Something that annoys me about all the test reporting: the media and the government don’t seem to account for multiple testing. So far this morning, we have conducted 6,408,713 tests. The US population is around 327,000,000. The media divide one number by the other (6,408,713 / 327,000,000) and say that 2.0% of the American population has been tested.
That’s not true. Individual people, like Dumbshit (and his many mannequins) and COVID-19 patients get tested more than once. I’m guess that there are at least a million tests given to people already tested. That’s how, for example, we close COVID-19 cases, by getting one or two negative tests after an initial positive test and subsequent positive tests. Keep in mind we have over a million initial positive tests. Multiple tests reduce the percentage of Americans tested.
@Amir Khalid: To be fair, Boris Johnson abandoned the herd strategy long before he was tested positive, due to all the UKers who objected to killing some people to protect others.
@Laura Too: Depressingly, the Republicans’ avowed election strategy this year’s is to play the Red Baiting and Yellow Peril cards. That, plus the fact that there are many elements in the bipartisan national security and even economic policy elites who are actively promoting great power competition with and economic/technological decoupling from China as the overriding national concern, even with COVID-19. They are certainly dragging their sympathizers in the U.K., Canada, Australia and parts of Europe along. The prickly reactions from Chinese reign policy functionaries are not helping either, especially a disturbing new trend of diplomatic communication via trolling. They just have learned from the Russians. Putin regime’s trolling and sh*t stirring activities have a lot of admirers among Chinese nationalists in government and in population. At least the Chinese trolling have so far been kept at mid-ranking level, and not policy maker level.

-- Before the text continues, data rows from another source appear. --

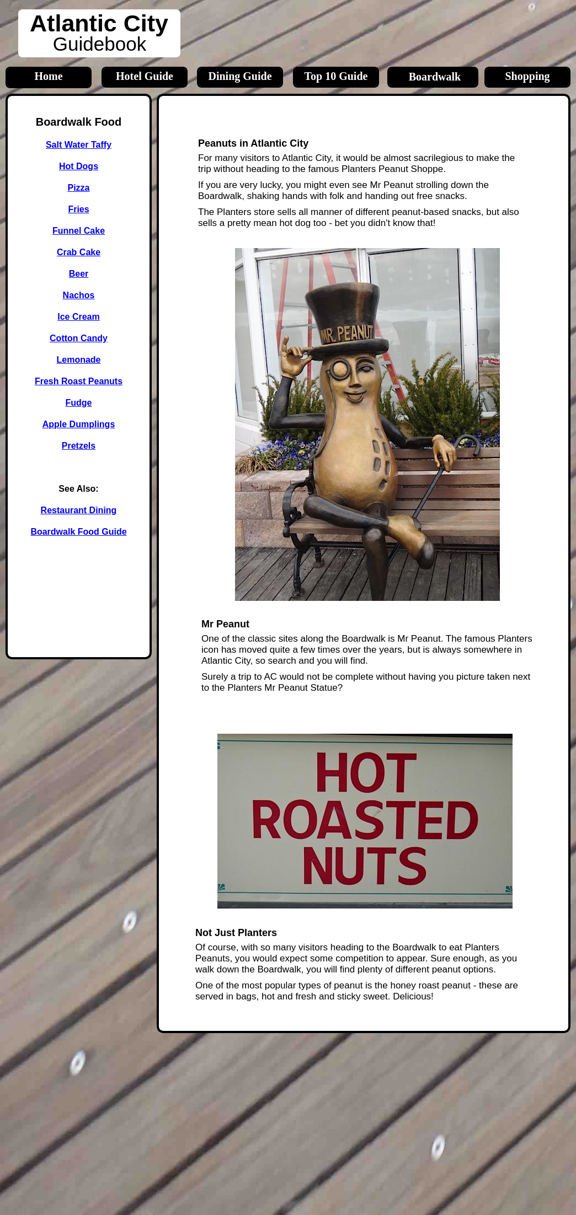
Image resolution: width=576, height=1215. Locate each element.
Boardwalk (435, 77)
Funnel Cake (78, 230)
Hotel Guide (144, 76)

So no, I do not see much chance for a world united response, at lease not at the governmental level. I do have hope it can be facilitated by non-governmental actors (which is happening organically, but also haphazardly), as long as governments do not try to be too counterproductive.
@Exregis: They have the causal relationship backward. The US has tested so many because the epidemic is so widespread there. What is more important than per capita testing rate is whether the testing is adequate to the scope of the epidemic. Given the ~ 20% positive rate, and the still overly restrictive criteria for testing in most places, the US is not testing nearly enough.
J R in WV
Our fearful leader, the pig-ignorant and incompetent Trump, can’t manage a simple business meeting, let alone respond well to a real plague. We see this on daily TV reporting.
We may muddle through, but Trump’s leadership will not help with it at all.
Exactly. Many of the restrictions imposed because we do not have an adequate testing environment guarantee that we test those in the general population who we are pretty sure are already positive. That makes opening up society so risky, hence stupid.